Kruglanski and colleagues have found that some individuals are naturally higher or lower in need for cognitive closure.  Individuals who have a high need for closure tend to express agreement to statements such as “I think that having clear rules and order at work is essential to success” and “I do not like situations that are uncertain” and tend to express disagreement to statements like “Even after I’ve made up my mind about something, I am always eager to consider a different opinion” and “I like to have friends who are unpredictable”[ii].  According to Kruglanski, “a strong need for closure is experienced as a desire to have closure urgently and maintain it permanently. Hence, individuals with a strong need for closure tend to “seize” on information permitting a judgment on a topic of interest and to “freeze” on such judgment, becoming relatively impermeable or closed-minded to further relevant information”[iii]. Individuals who possess a strong need for cognitive closure tend to favor tidy answers (even if they are incomplete answers) over true answers that are perhaps a bit abstract and untidy. It’s worth pointing out that someone who possesses a strong need for cognitive closure isn’t necessarily less intelligent than someone who is open to ambiguity. Rather, need for closure is related to a need to predict and control the world around us.  We have a high need for closure because it makes the world seem more safe, predictable and understandable.
★ ★ ★ ★
TO BE DONE
A - In the passage on need for cognitive closure, what kind of answers do individuals with a strong need for closure tend to favor?
B - Does the passage on need for cognitive closure agree with each statement below? Answer yes or no for each, quoting the deciding words.
(i) People high in need for closure tend to agree with a statement about disliking uncertain situations.
(ii) A person with a strong need for cognitive closure is necessarily less intelligent than one who is open to ambiguity.
(iii) Need for closure is related to a need to predict and control the world.
C - Can you carry on the passage on need for cognitive closure, starting after its last sentence?
The data that comes next isn't needed for anything here.

GIVEN DATA
★ ★ ★ ★
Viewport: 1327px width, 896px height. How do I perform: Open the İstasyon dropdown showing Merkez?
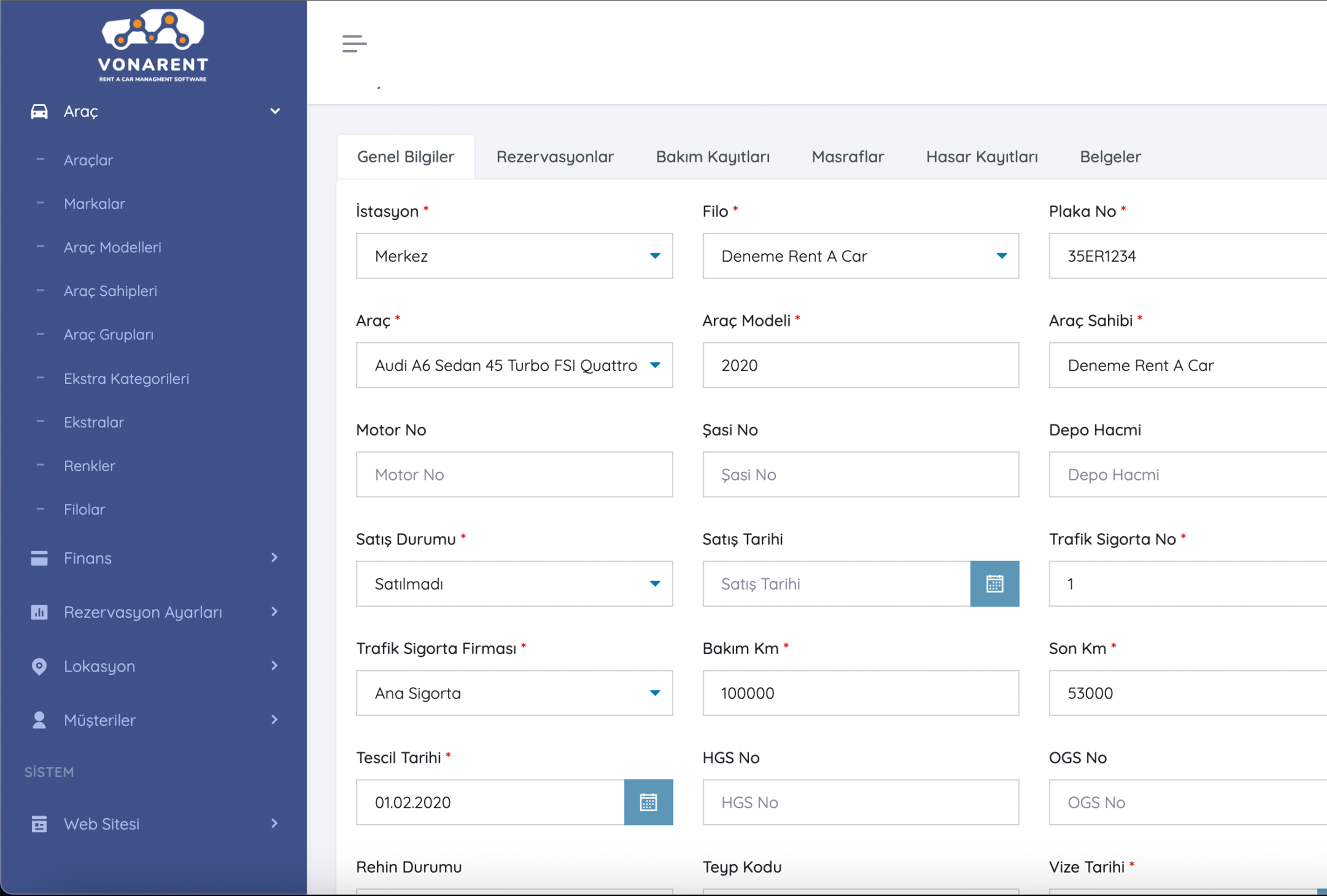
★ ★ ★ ★
TASK-BY-TASK ANSWERS
A - They favor tidy answers, even incomplete ones, over true answers that are a bit abstract and untidy.

B -
(i) Yes: "tend to express agreement to statements such as" … "“I do not like situations that are uncertain”"
(ii) No: "isn’t necessarily less intelligent than someone who is open to ambiguity"
(iii) Yes: "need for closure is related to a need to predict and control the world around us"

C -
Lest we decide that we’re not one of those people who are high in need for closure and that this research isn’t applicable to us, we should take note that Kruglanski has also found that certain situations can make people more likely to crave cognitive closure, regardless of their natural tendency.  For example, we’re more likely to succumb to closure when the perceived benefits of premature closure outweigh the perceived costs of remaining open. Naturally, group situations often trigger a high need for closure. In the interest of maintaining solid ingroup/outgroup boundaries, we may cling to our beliefs and remain closed to other points of view even when it simply does not make sense to do so. If the goal is to maintain psychological distance from the outgroup that we have vilified, we will cling to any ideological/cultural beliefs that differentiate us from the outgroup.

Next post on how to remain cognitively open.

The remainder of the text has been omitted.